(Records)

---------------

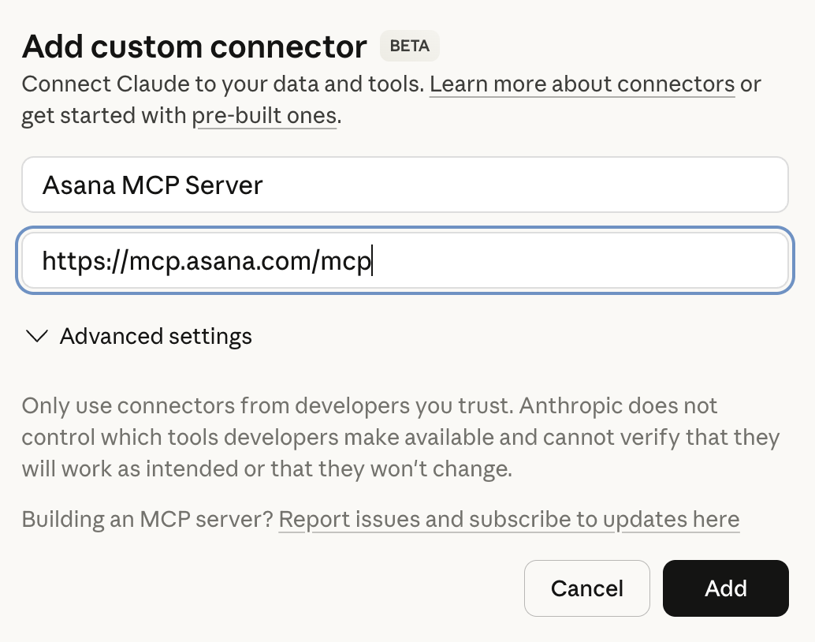Click the Add custom connector heading
815x642 pixels.
[194, 47]
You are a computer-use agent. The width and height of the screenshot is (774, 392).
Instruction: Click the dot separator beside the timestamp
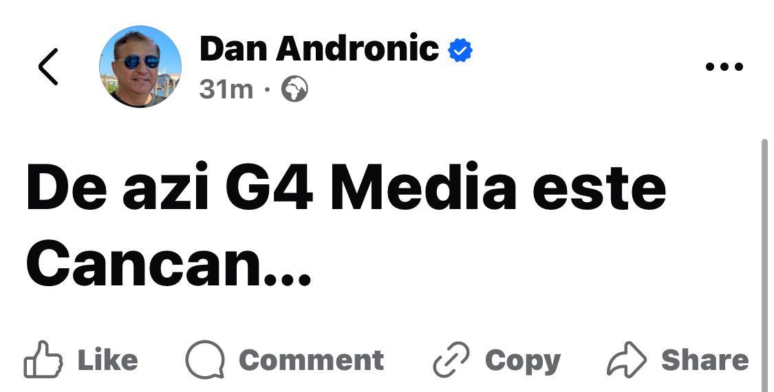click(x=267, y=90)
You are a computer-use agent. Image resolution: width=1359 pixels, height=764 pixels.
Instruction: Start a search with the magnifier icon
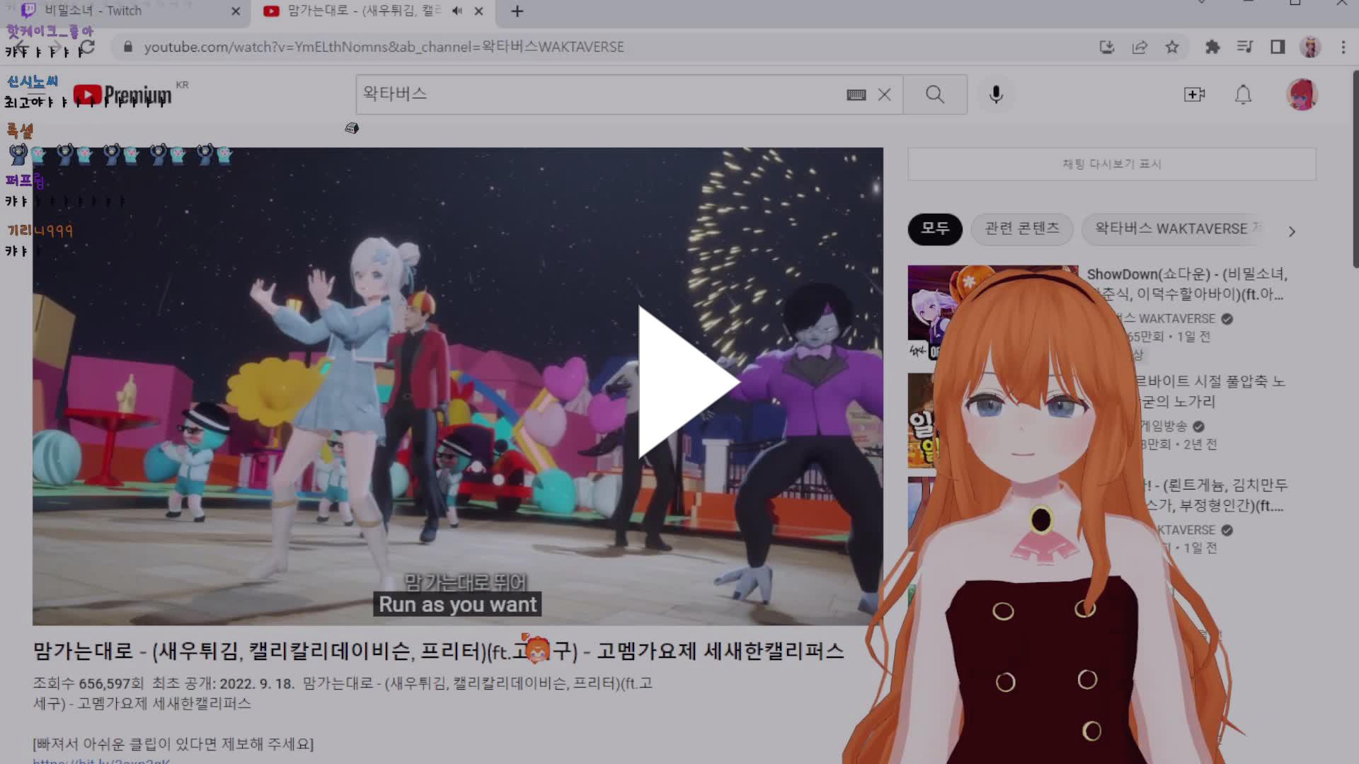point(934,94)

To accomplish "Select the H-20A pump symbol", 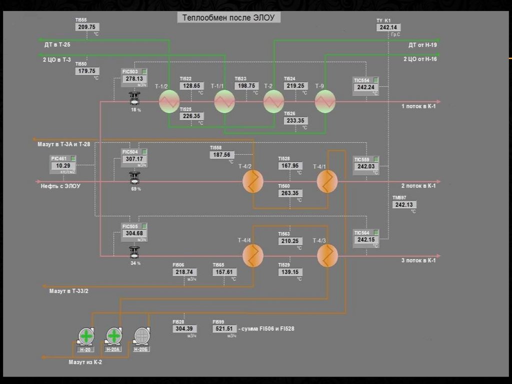I will click(114, 336).
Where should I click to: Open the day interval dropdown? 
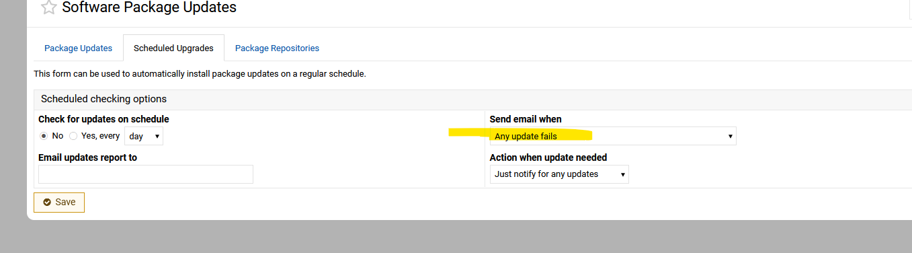tap(144, 136)
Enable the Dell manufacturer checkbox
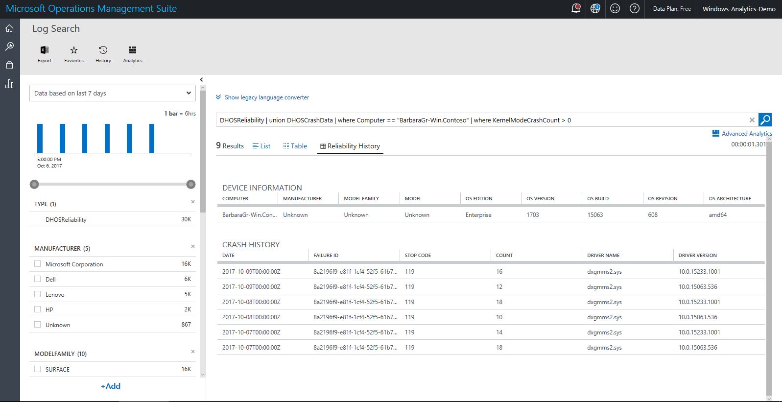 [38, 279]
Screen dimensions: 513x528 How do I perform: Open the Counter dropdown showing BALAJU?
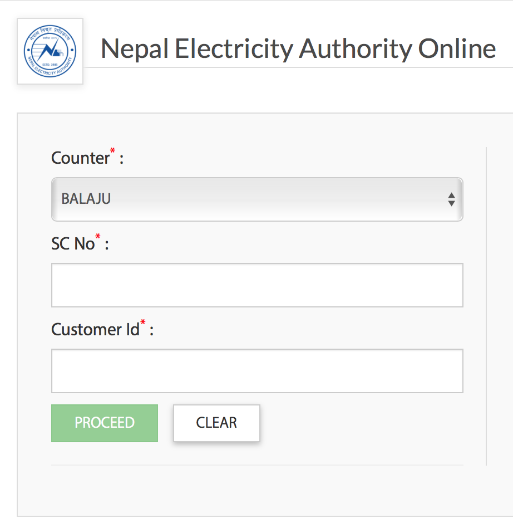pos(257,199)
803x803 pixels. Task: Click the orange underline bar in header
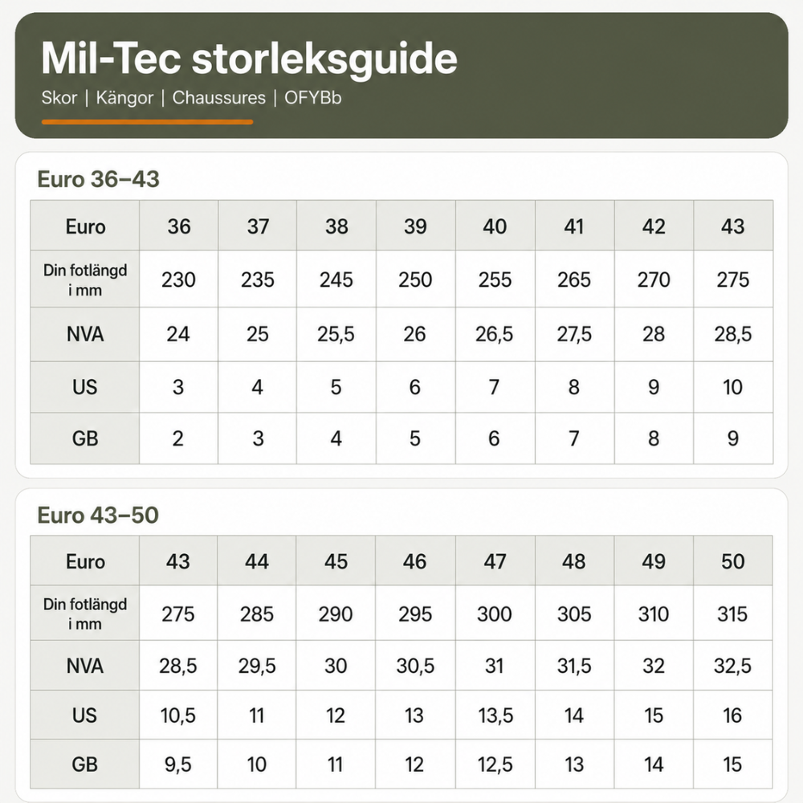[x=148, y=122]
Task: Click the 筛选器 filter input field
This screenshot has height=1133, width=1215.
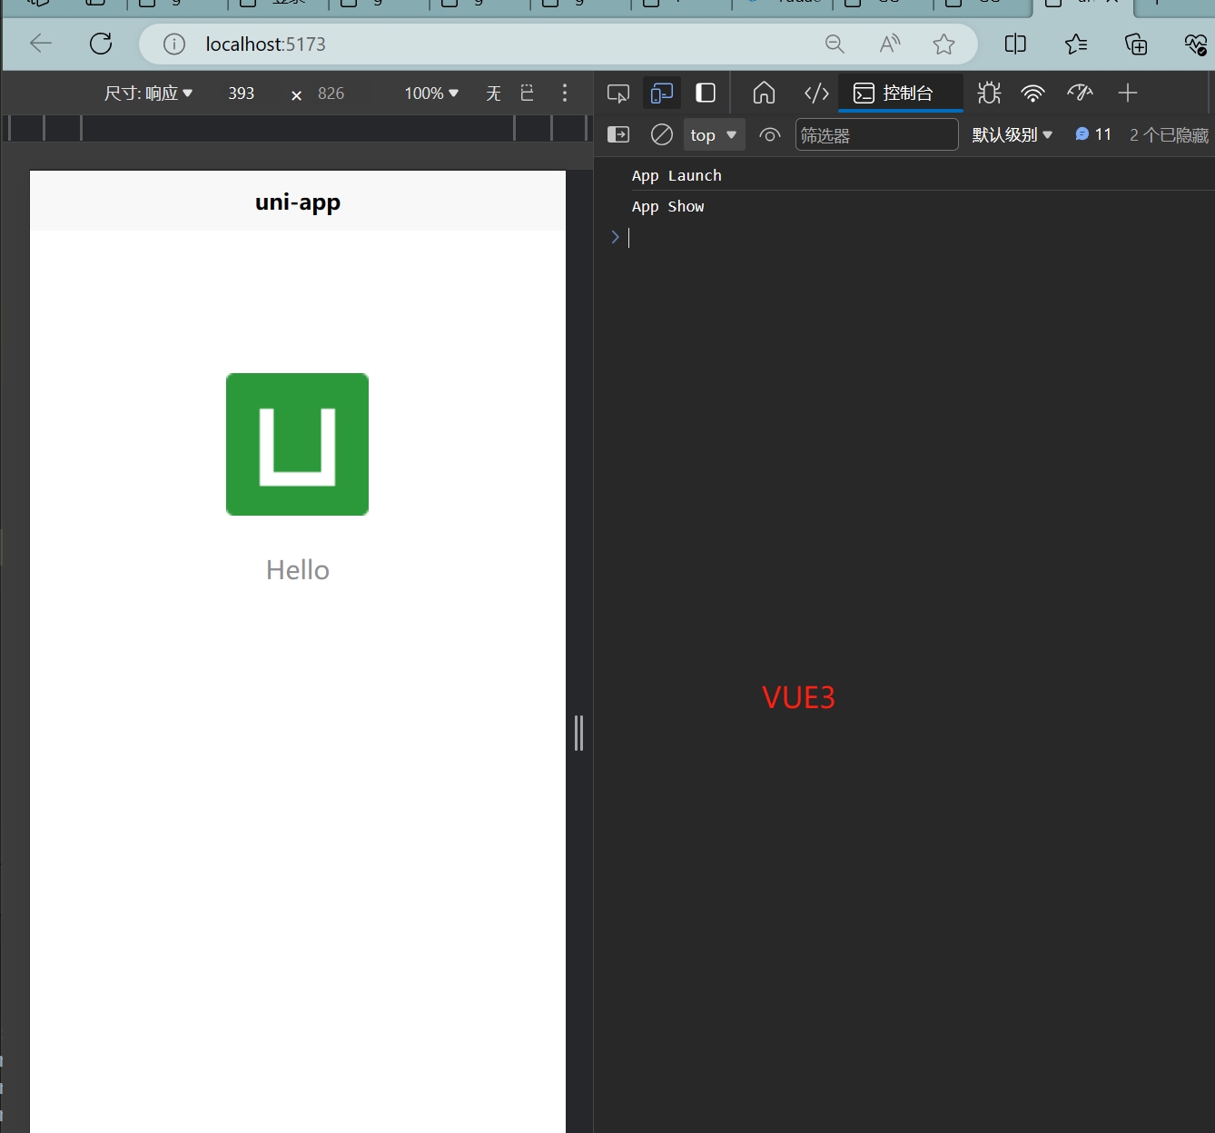Action: [x=876, y=134]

---------------

Directive —
Please shift every coordinate in the answers up by 18 and write the records out again, requests included, from the line that contains "Enable the Dell manufacturer checkbox" through the end of the records, inclusive. Leave the pictures out of your answer.

Written response —
Enable the Dell manufacturer checkbox
 [56, 297]
Screen dimensions: 513x528 How do I perform: Open the Counter dropdown showing BALAJU?
pos(275,217)
803x803 pixels. Task: Click the orange underline bar in header
[x=166, y=140]
Task: Click the 筛选器 filter input field
This screenshot has height=1133, width=1215.
Action: [x=894, y=152]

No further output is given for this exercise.